Stored data:
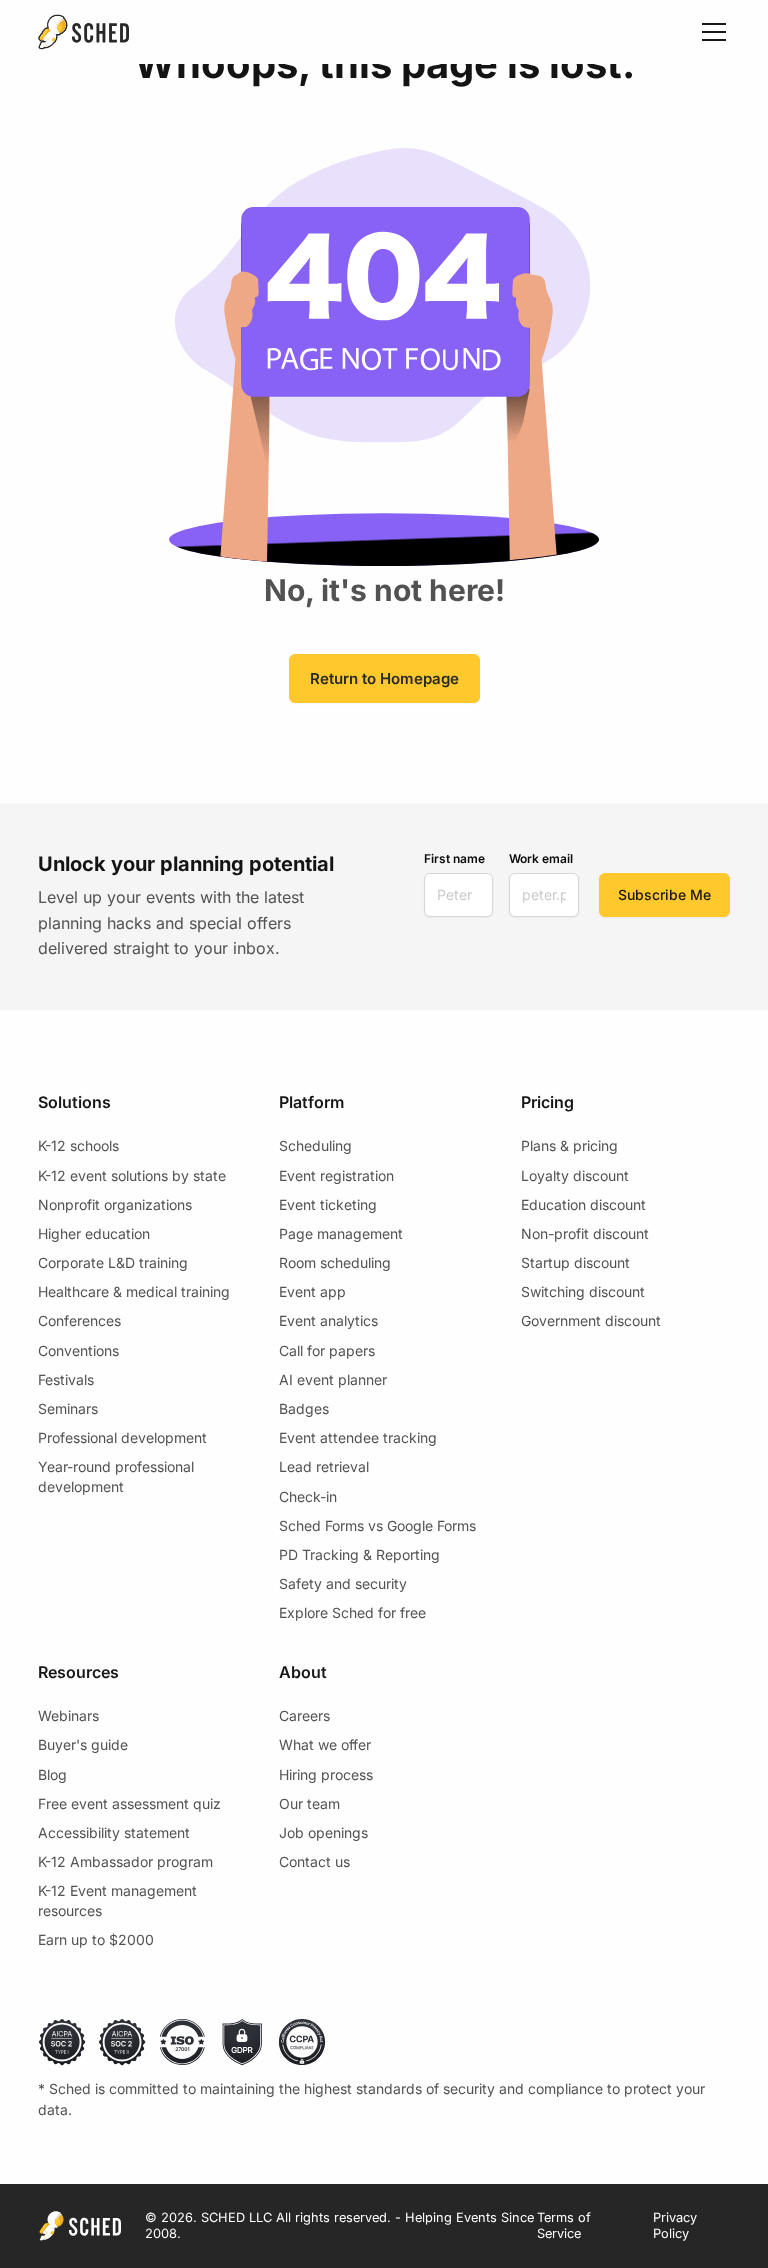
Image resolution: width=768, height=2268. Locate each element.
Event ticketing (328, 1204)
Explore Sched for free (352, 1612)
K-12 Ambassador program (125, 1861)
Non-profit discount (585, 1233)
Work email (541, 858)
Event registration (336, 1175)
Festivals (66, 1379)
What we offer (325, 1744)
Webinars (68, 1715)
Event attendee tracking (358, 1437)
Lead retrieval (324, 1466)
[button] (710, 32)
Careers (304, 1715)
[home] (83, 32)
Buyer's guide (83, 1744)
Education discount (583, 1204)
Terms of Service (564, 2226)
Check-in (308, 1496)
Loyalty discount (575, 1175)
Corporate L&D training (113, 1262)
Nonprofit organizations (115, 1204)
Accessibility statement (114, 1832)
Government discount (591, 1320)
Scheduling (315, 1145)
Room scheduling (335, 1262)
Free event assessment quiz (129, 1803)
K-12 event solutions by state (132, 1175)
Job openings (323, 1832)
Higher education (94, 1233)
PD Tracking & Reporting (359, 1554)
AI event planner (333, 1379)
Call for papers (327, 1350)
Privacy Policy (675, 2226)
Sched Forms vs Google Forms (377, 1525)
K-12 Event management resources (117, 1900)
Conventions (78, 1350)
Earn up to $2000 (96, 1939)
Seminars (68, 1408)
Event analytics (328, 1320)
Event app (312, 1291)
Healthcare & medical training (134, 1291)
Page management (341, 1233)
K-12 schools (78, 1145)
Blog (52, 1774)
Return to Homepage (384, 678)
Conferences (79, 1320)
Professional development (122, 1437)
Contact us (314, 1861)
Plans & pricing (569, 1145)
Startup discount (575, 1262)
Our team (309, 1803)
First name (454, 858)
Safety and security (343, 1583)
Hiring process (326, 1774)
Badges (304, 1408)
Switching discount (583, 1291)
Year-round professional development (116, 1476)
* * *
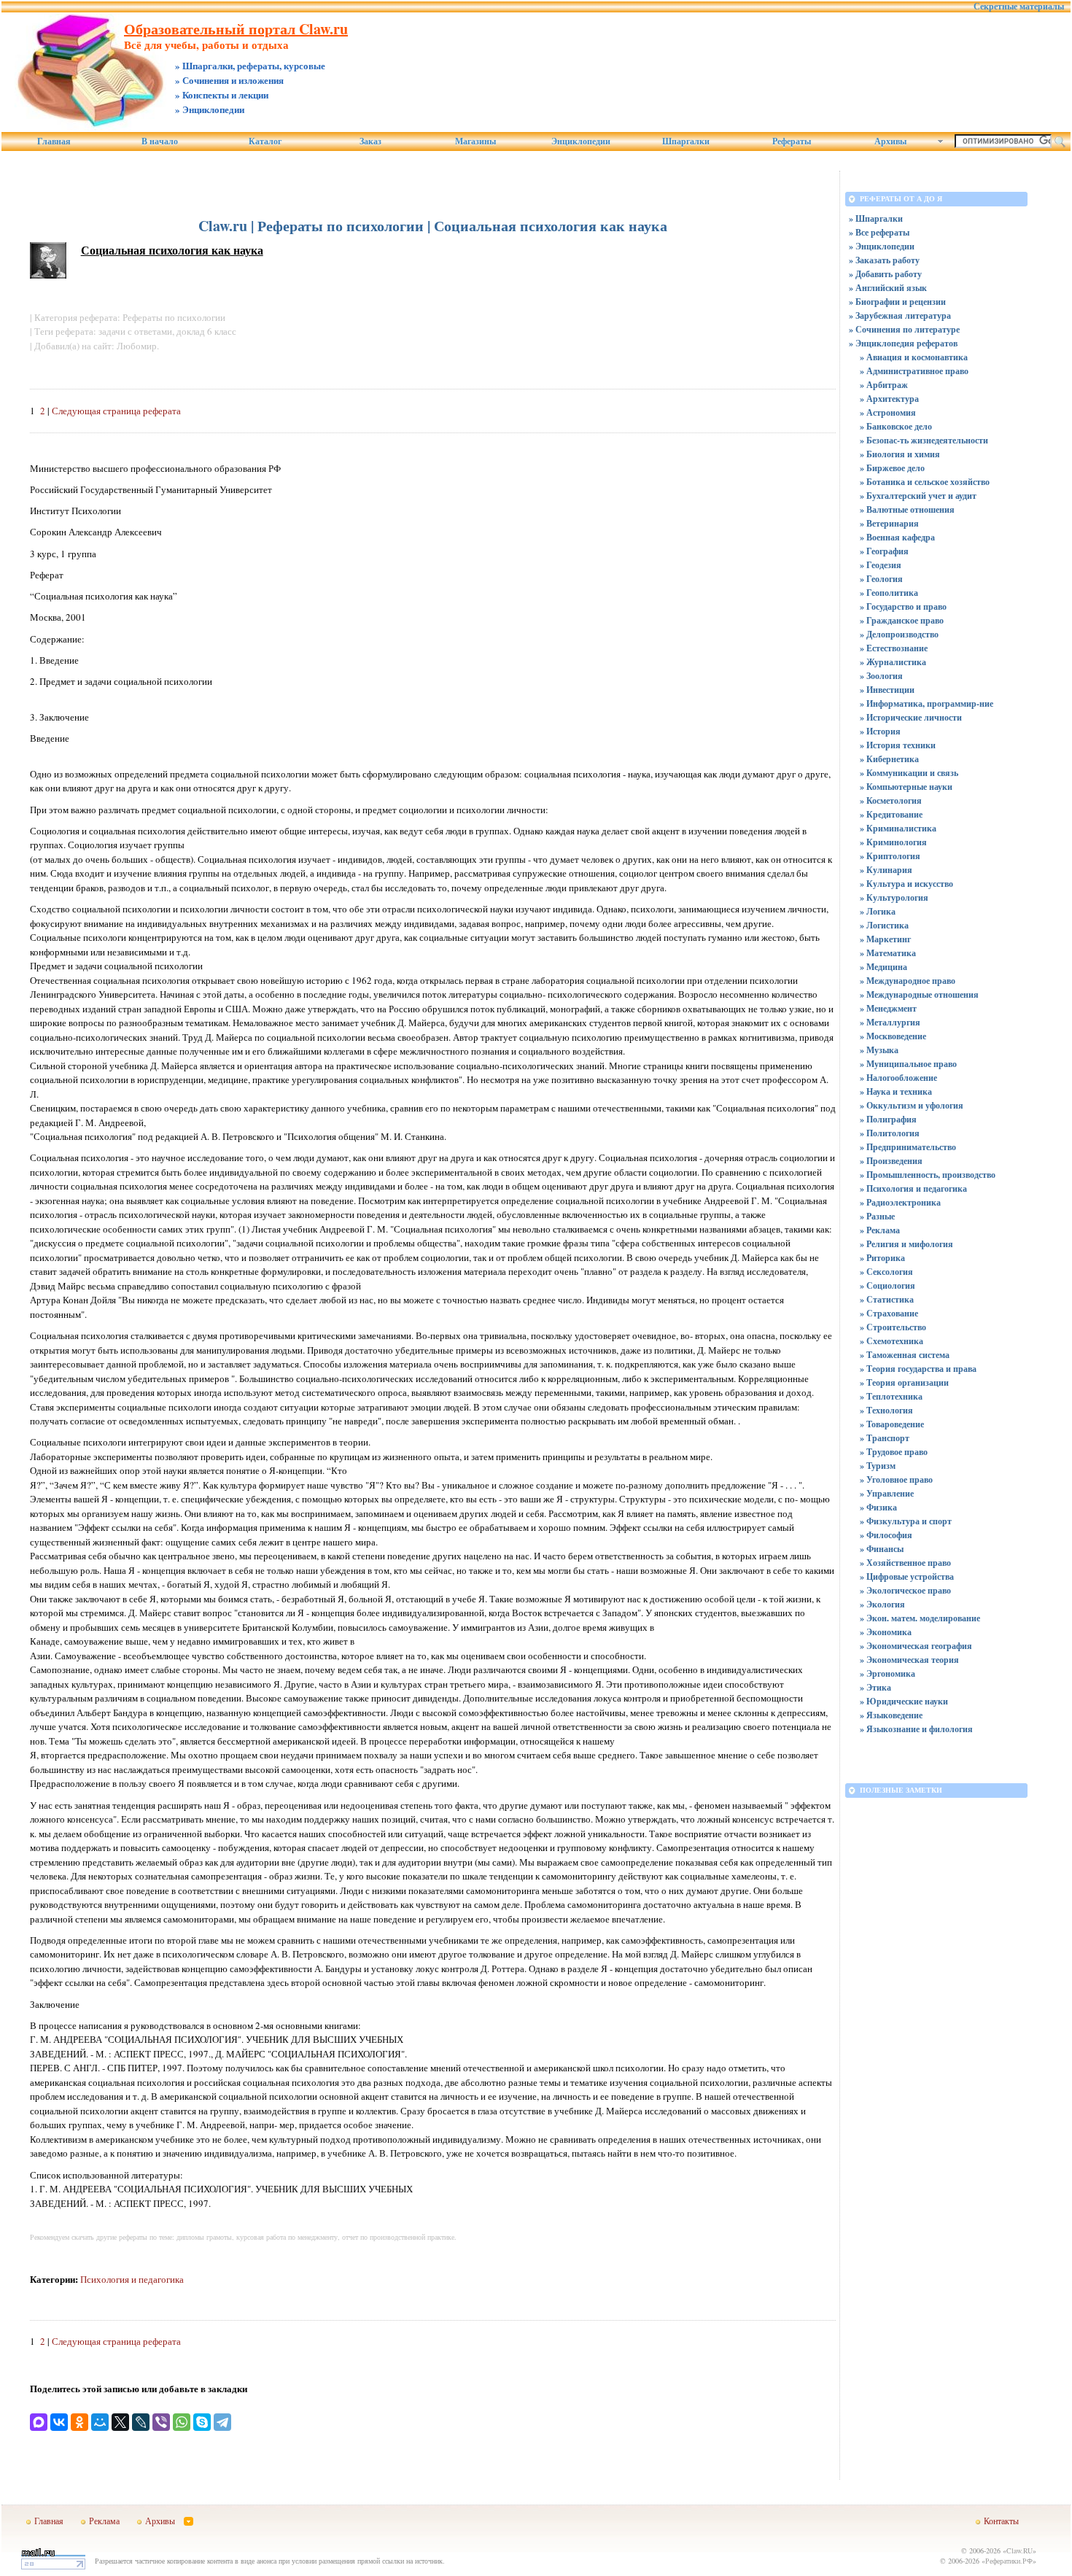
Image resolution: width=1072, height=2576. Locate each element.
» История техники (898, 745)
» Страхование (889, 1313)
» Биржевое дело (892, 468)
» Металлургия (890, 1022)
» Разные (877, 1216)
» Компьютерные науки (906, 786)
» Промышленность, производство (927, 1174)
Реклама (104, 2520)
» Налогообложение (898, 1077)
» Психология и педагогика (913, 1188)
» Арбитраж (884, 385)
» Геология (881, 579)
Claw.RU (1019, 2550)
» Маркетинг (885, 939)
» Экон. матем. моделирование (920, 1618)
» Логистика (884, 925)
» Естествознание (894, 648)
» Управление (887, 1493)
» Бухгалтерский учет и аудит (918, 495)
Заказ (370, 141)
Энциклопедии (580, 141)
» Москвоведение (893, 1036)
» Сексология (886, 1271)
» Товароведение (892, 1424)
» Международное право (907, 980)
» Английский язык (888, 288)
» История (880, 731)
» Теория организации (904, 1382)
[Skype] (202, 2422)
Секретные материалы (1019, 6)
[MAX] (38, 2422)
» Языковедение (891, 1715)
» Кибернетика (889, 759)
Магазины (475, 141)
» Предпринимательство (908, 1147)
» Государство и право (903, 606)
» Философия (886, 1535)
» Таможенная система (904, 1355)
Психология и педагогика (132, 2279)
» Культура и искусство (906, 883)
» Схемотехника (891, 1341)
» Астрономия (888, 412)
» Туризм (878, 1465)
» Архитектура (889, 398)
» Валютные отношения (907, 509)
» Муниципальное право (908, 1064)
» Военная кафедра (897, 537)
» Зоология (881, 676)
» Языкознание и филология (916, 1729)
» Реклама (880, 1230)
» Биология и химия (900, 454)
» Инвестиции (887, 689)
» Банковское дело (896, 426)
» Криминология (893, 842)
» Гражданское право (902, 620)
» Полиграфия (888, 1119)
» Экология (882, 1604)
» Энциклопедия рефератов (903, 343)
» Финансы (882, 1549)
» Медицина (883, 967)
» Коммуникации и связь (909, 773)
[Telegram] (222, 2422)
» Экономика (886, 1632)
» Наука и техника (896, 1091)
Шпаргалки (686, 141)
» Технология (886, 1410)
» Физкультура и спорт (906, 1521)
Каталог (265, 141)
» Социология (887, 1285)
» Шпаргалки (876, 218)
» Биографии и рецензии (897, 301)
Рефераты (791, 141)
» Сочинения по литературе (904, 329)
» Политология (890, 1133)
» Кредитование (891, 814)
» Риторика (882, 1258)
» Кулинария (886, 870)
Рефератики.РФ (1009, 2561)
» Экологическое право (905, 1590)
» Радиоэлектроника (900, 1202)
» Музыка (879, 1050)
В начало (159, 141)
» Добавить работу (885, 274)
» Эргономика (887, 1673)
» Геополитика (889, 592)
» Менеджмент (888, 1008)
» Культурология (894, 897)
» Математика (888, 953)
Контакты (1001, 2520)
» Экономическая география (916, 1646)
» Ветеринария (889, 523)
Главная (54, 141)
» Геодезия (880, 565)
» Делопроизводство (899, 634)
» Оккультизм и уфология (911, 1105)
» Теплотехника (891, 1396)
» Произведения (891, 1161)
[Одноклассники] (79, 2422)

▶ [Aim of the exercise]
Wherever a line above contains the string "discount", copy that line.

▶ [Finished exercise]
Non-profit discount (585, 1233)
Education discount (583, 1204)
Loyalty discount (575, 1175)
Government discount (591, 1320)
Startup discount (575, 1262)
Switching discount (583, 1291)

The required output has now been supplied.